§ **WORK INSTRUCTION**:
State how many lines of the records contain the string "click", and give no other information.

§ **DATASET ENTRIES**:

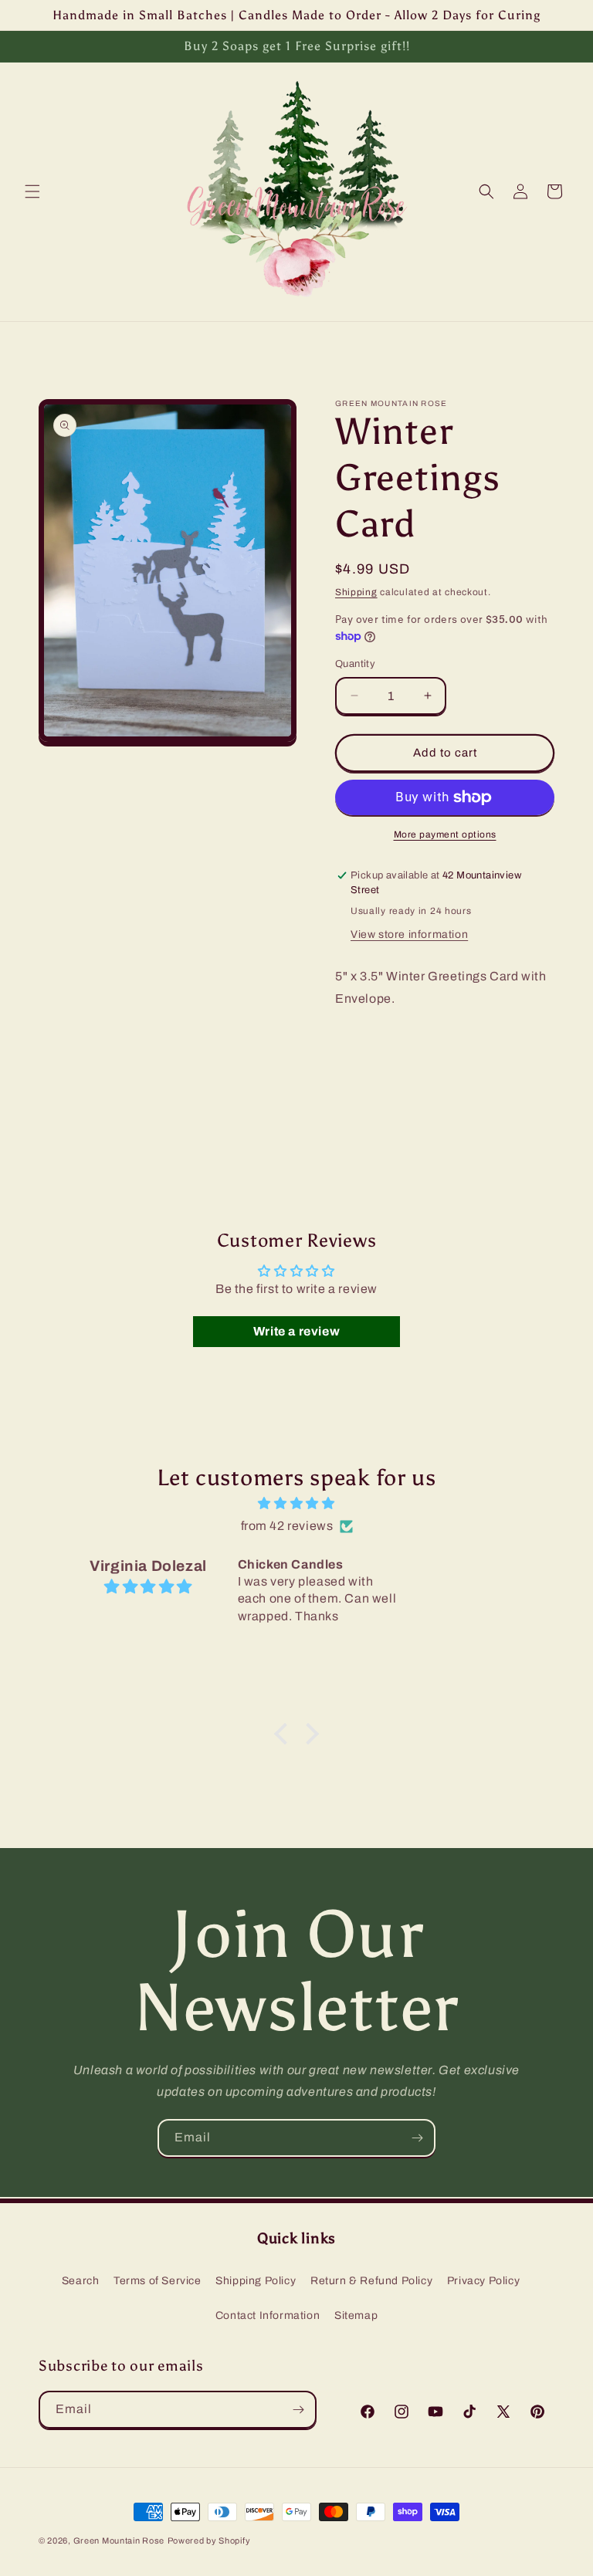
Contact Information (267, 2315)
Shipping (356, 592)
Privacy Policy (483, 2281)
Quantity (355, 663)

* * *

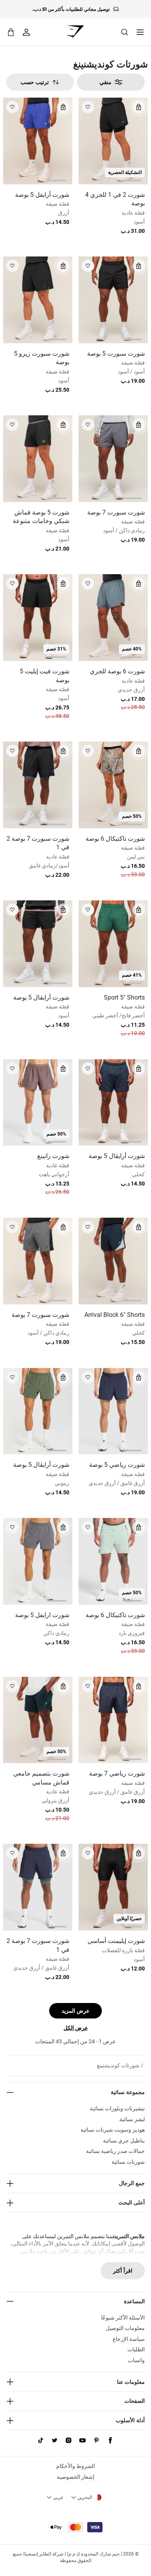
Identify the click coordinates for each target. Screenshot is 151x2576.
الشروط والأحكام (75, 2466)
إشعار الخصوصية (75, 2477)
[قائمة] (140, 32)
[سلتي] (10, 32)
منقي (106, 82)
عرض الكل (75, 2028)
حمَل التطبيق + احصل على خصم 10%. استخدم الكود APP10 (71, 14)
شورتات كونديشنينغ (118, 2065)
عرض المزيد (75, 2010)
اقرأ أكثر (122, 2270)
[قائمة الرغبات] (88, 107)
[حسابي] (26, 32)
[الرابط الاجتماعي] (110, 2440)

...

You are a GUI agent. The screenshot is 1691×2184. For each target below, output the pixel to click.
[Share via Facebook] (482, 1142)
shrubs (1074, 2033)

§ **FINISHED TASK**:
2